The artists’ cooking books


Who would have thought that artists can also be great cooks. The visually inspiring art of cooking is definitely connected to the art world and it is worth looking at these three cookbooks, which surely will enrich your Christmas feast this year. Learn about different artists and their favorite dishes and flavours and be inspired to cook their menus.

Artists’ Recipes
by Admir Jahic & Comenius Roethlisberger
Bolo Publishing
For “Artists’ Recipes”, more than 80 contemporary artists such as Marina Abramovic, Olafur Eliasson, Ryan Gander, Erwin Wurm, Anish Kapoor share their favorite recipes. Combining cooking with art, this book is a feast for the eyes as well as for the palate. The accompanying drawings, collages and photographs of the participating artists will make you want to start cooking or even drawing, whether it’s Subodh Gupta’s goan prawn curry, Julia Dault’s Moroccan chickpea-and-vegetable stew, Claire Fontaine’s ricotta balls, or Bob and Roberta Smith’s roasted pheasant.

The Modern Art Cookbook
By Mary Ann Caws
Reaktion Books
Food has always played a role in art — just think about the opulent still lives or Andy Warhol’s Campbell soup cans.
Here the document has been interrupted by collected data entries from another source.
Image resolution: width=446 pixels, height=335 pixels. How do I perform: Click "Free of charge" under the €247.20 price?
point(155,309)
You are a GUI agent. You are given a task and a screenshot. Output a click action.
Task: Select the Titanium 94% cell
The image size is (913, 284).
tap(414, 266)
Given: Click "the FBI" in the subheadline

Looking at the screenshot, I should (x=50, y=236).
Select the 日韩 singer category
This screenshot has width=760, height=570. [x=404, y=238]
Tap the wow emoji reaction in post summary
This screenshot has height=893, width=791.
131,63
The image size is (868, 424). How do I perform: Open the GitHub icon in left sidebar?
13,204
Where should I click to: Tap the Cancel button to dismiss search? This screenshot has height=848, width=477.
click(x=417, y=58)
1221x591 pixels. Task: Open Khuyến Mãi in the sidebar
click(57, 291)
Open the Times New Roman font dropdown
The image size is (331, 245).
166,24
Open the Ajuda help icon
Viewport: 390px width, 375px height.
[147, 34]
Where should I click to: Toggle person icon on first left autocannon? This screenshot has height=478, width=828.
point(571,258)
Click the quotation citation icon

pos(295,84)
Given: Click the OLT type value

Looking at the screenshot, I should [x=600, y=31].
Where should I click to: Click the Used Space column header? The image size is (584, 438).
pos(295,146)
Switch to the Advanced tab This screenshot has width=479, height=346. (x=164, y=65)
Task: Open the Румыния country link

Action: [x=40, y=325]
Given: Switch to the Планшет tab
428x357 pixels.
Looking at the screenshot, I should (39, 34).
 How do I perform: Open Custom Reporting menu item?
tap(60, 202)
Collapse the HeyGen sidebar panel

Exploring a panoply of artworks of food, cooking, and eating from Europe and the Americas, Mary Ann Caws looks at how artists and writers have eaten, cooked and depicted food. It’s a witty and thought-provoking journey through modern art, sprinkled in between are numerous recipes from these artists—including Ezra Pound’s poetic eggs and Monet’s madeleines.

Dalí – Les Diners de Gala
if you crave something extraordinary, this surrealist cult cookbook, reissued by Taschen after more than 40 years, might be it. Salvador Dalí was famous for the opulent dinner parties he and his wife Gala threw, and in 1973 he published this equally lavish cookbook, Les Diners de Gala, featuring 136 recipes compiled by the painter and his wife and of course sumptuous illustrations by the artist himself. It is an ode to the pleasures of taste, but some of the recipes sound as surreal as you would expect. Conger eel of the rising sun, veal cutlets stuffed with snails or frog pasties, anyone?